TASK TO CARRY OUT: Report every line of the items below that contains the word "with", copying each such line in full.
>> Start THE DATA
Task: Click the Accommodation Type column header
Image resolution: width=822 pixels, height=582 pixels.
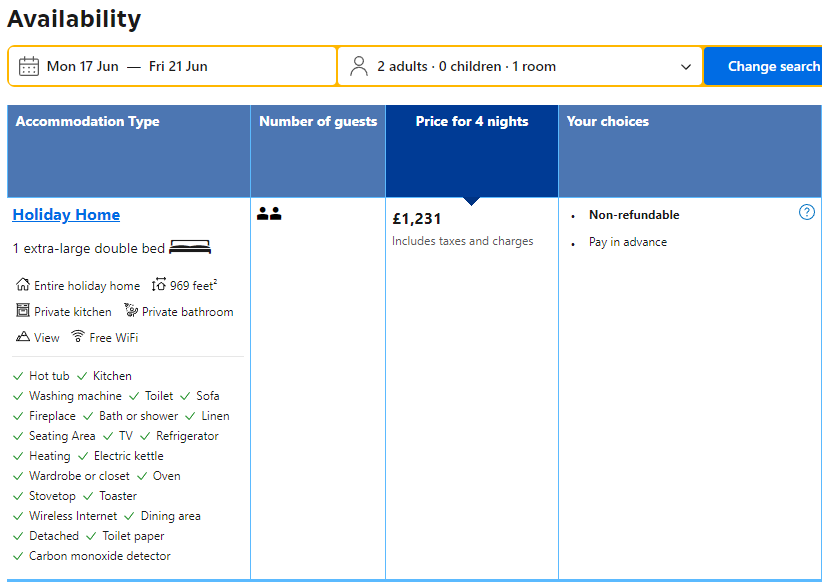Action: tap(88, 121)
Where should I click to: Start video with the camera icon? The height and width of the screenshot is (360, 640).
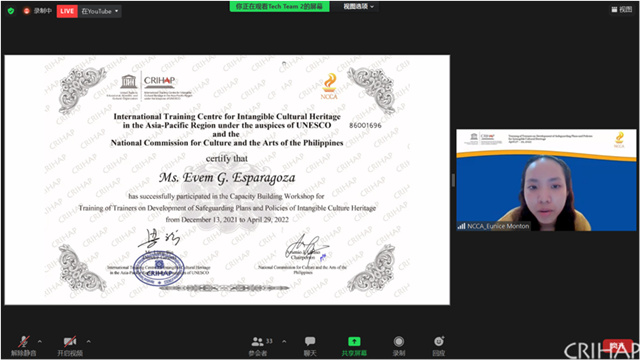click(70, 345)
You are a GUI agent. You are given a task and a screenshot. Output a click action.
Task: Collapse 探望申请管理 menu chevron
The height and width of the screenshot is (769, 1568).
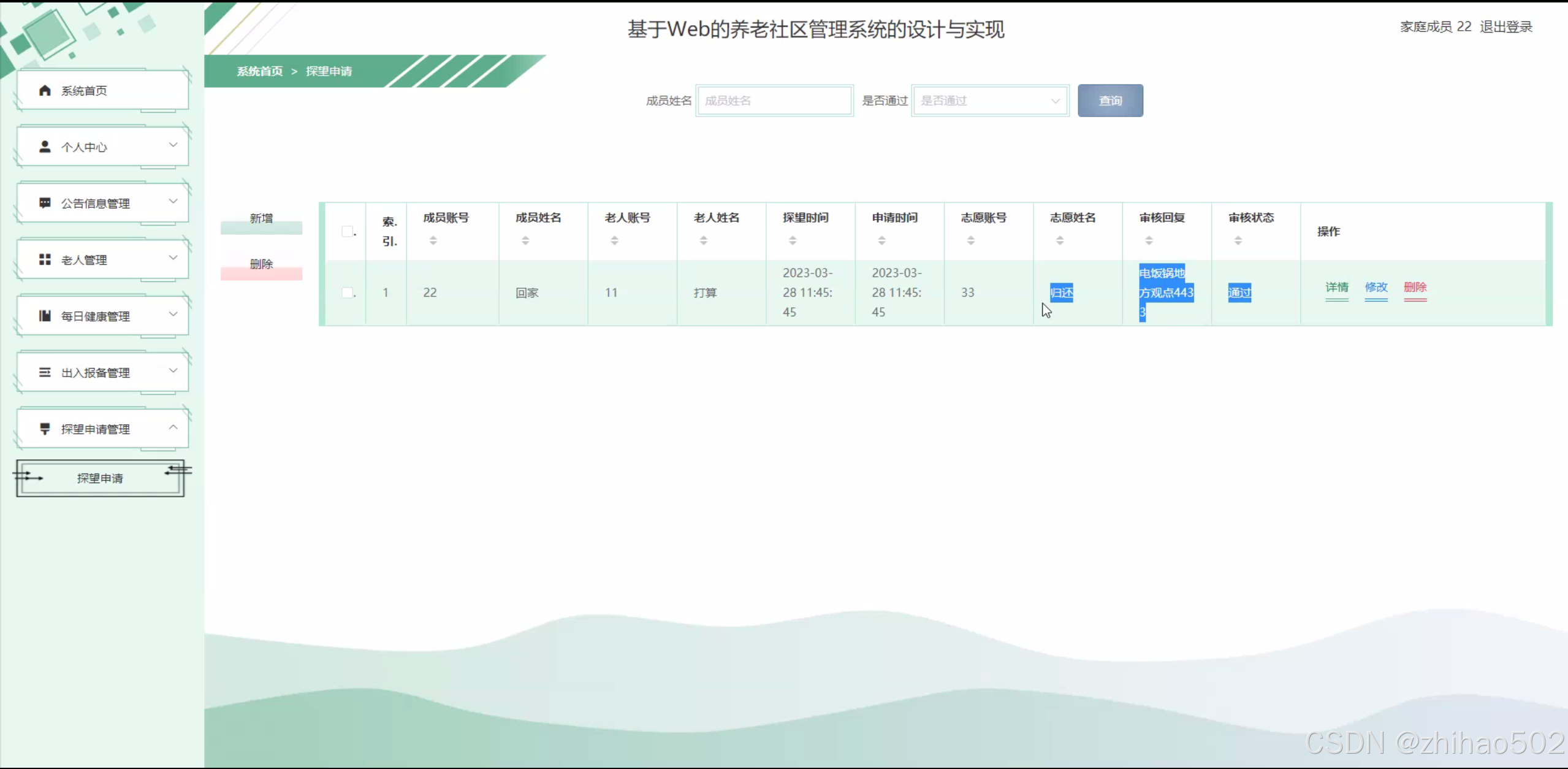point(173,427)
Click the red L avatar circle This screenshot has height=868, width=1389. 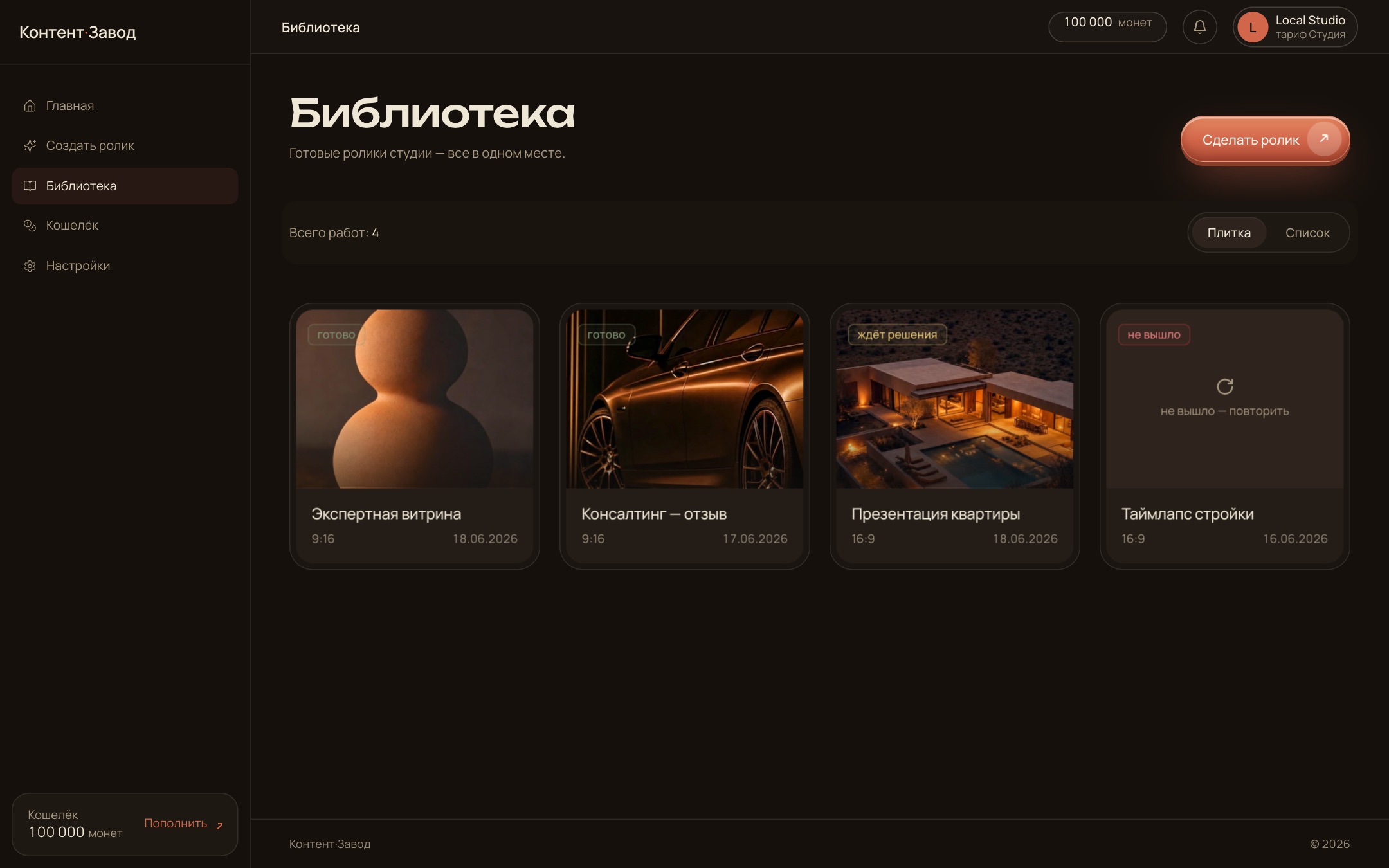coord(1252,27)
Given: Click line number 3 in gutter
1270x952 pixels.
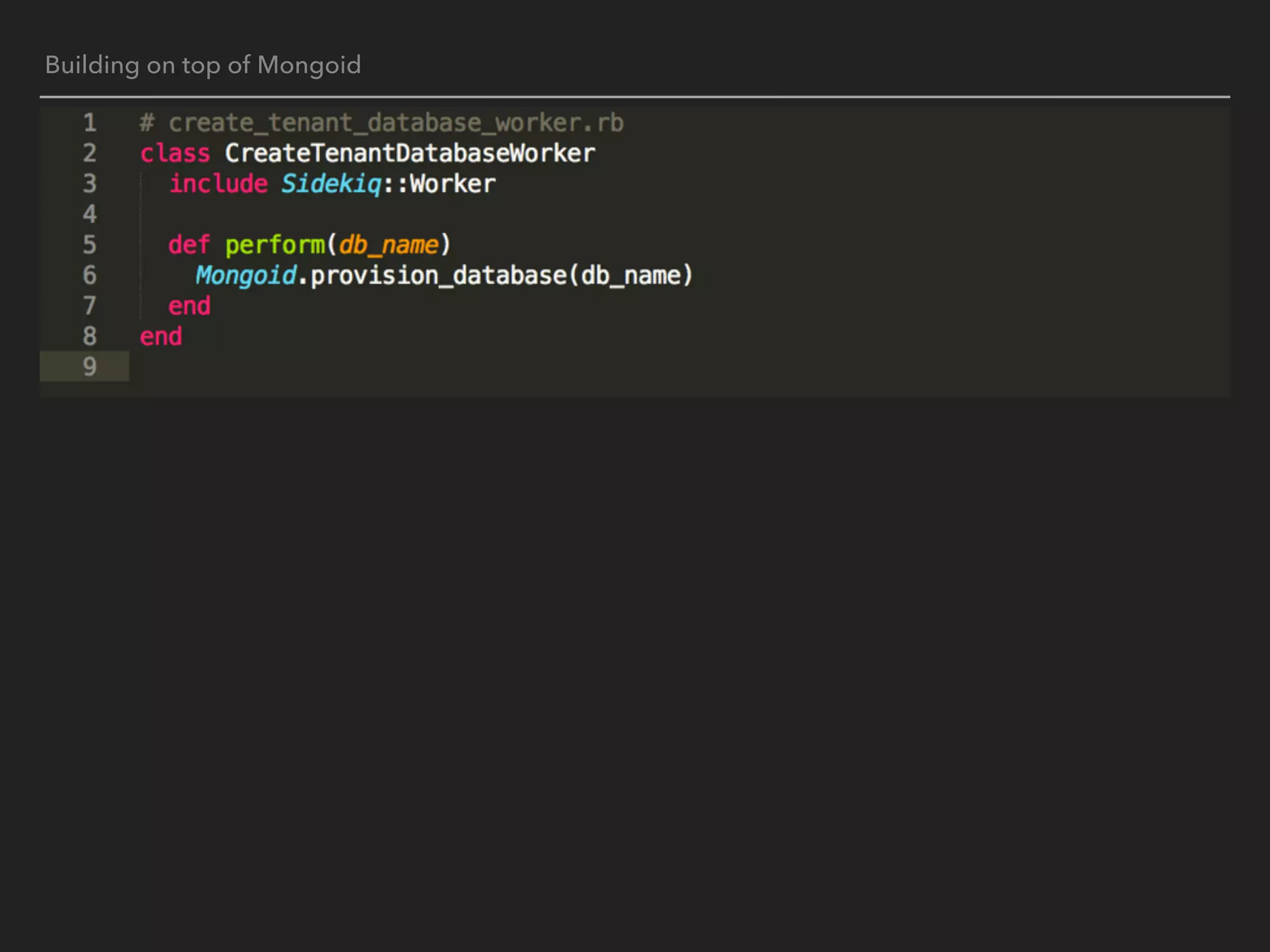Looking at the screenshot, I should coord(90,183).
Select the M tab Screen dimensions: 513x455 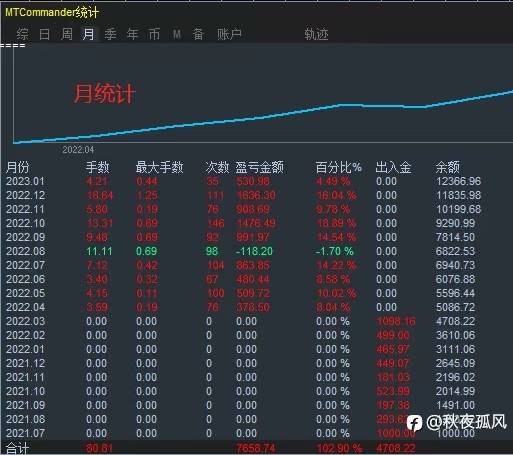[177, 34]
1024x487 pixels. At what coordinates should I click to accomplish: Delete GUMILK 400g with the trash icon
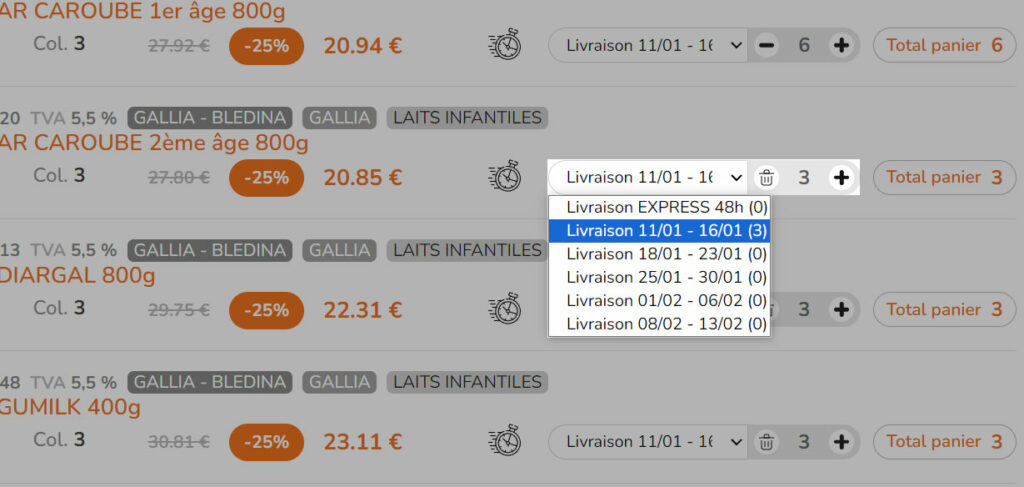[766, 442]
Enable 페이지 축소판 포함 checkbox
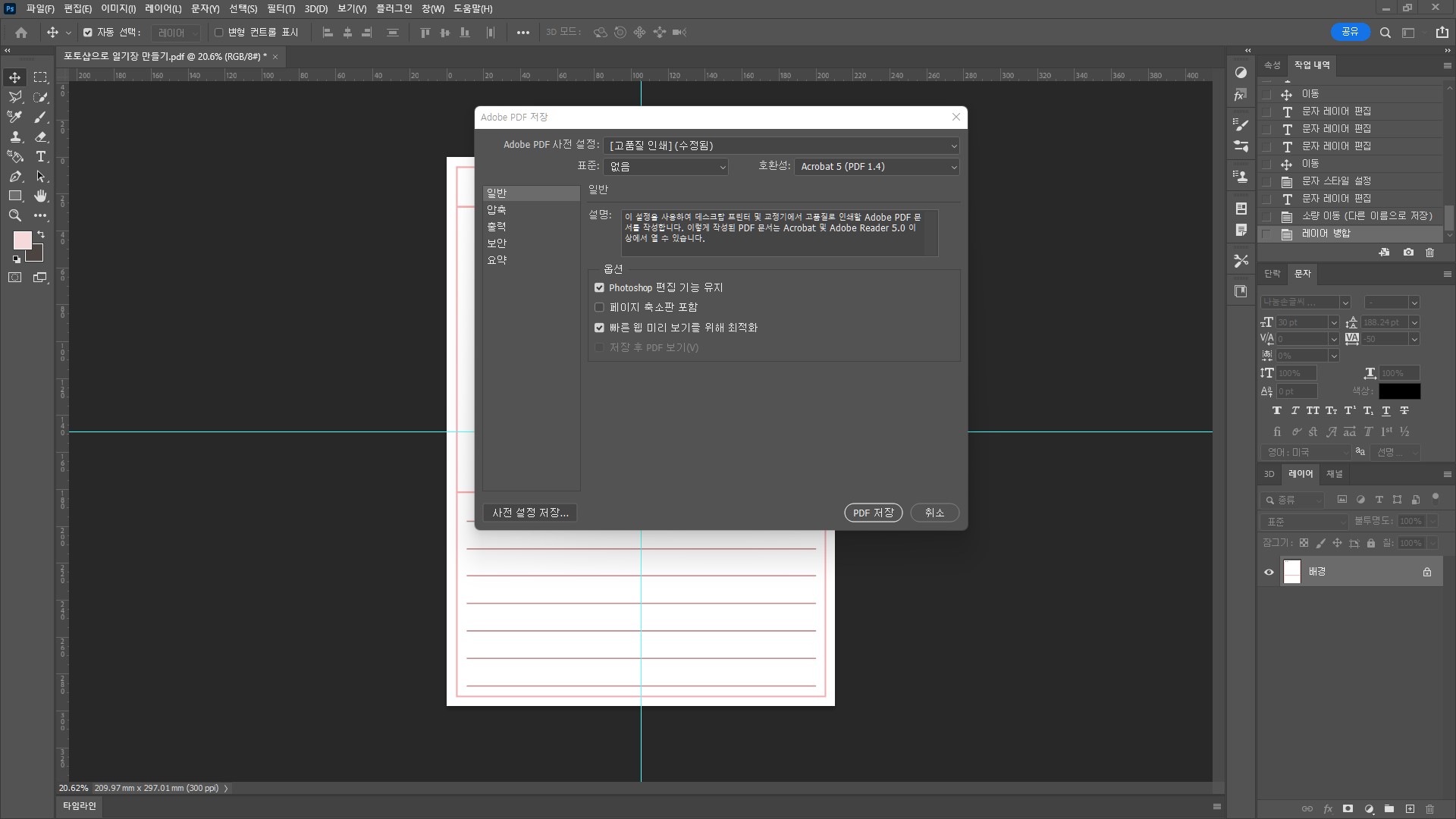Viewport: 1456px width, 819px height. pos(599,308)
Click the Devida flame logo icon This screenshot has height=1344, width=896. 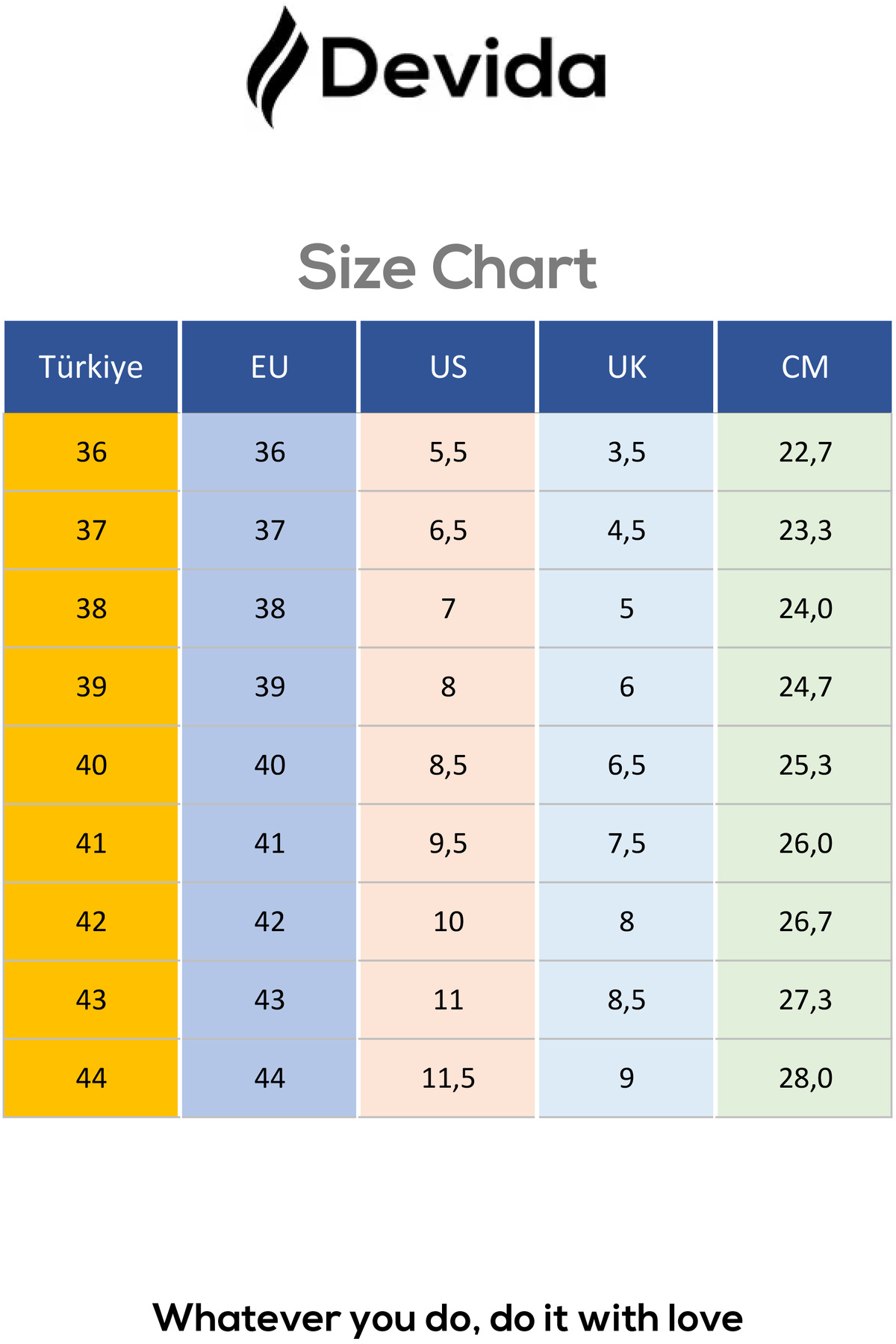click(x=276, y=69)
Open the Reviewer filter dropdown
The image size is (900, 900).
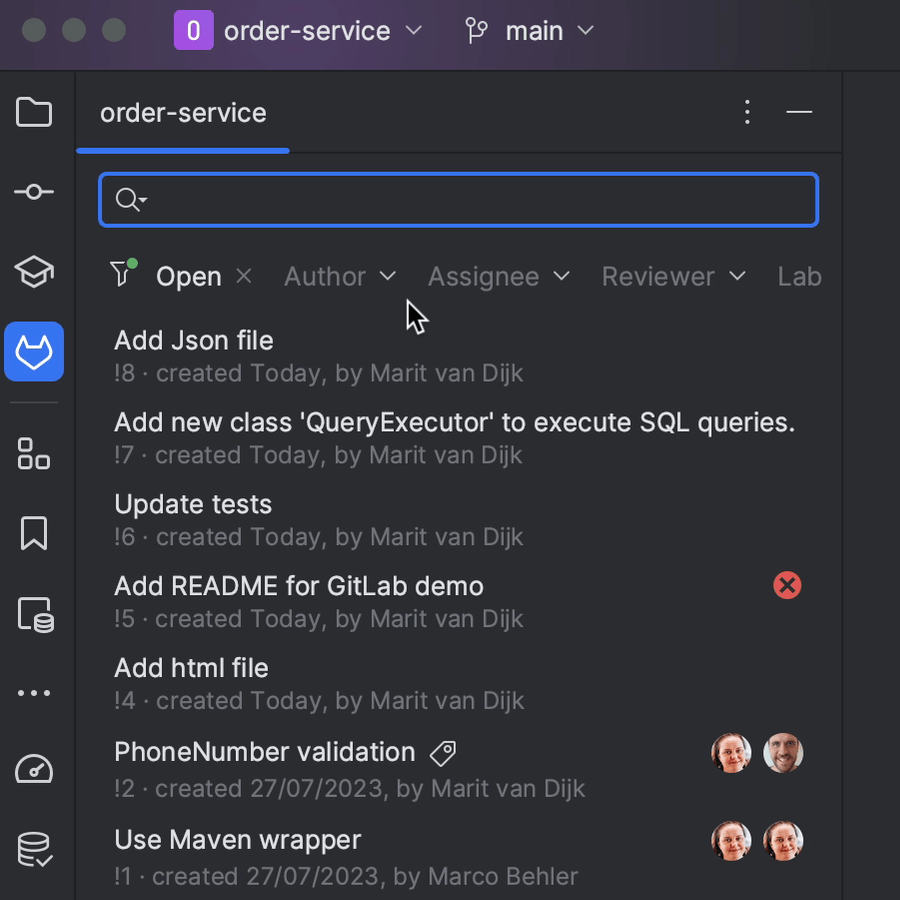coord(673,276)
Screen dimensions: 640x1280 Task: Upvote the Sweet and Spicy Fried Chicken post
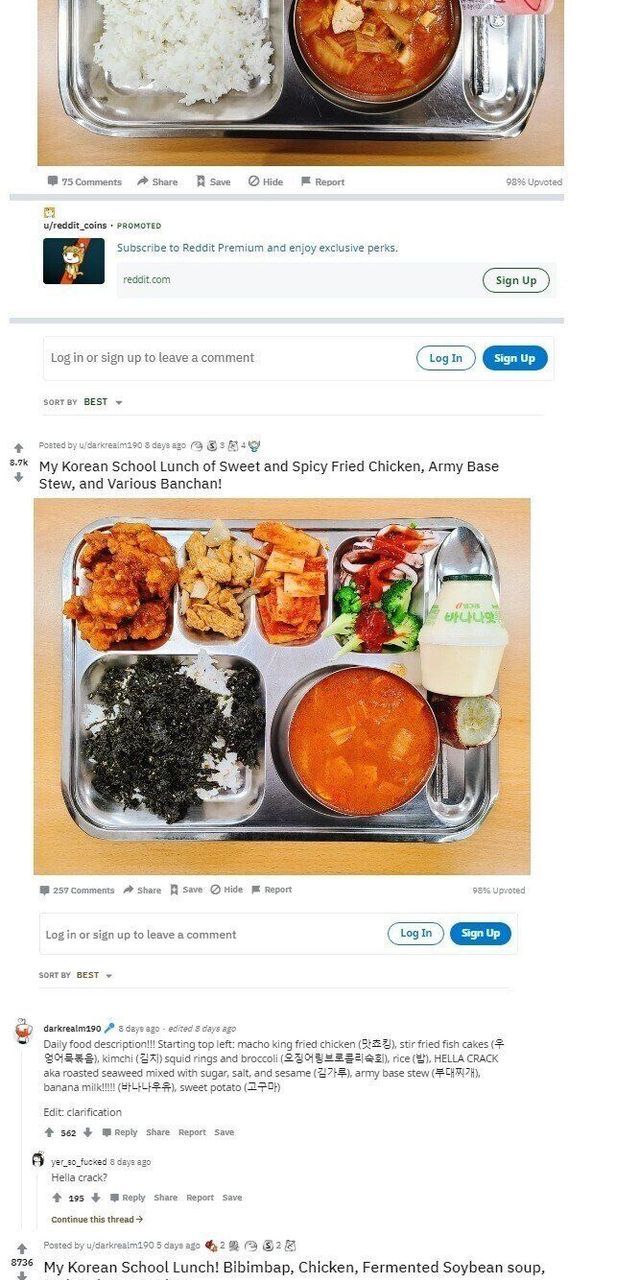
>> End THE DATA
RESULT FOR THIS TASK:
Where should I click to: Start video with the camera icon? The height and width of the screenshot is (360, 640).
1024x487 pixels. At what coordinates should I click to accomplish: Delete GUMILK 400g with the trash icon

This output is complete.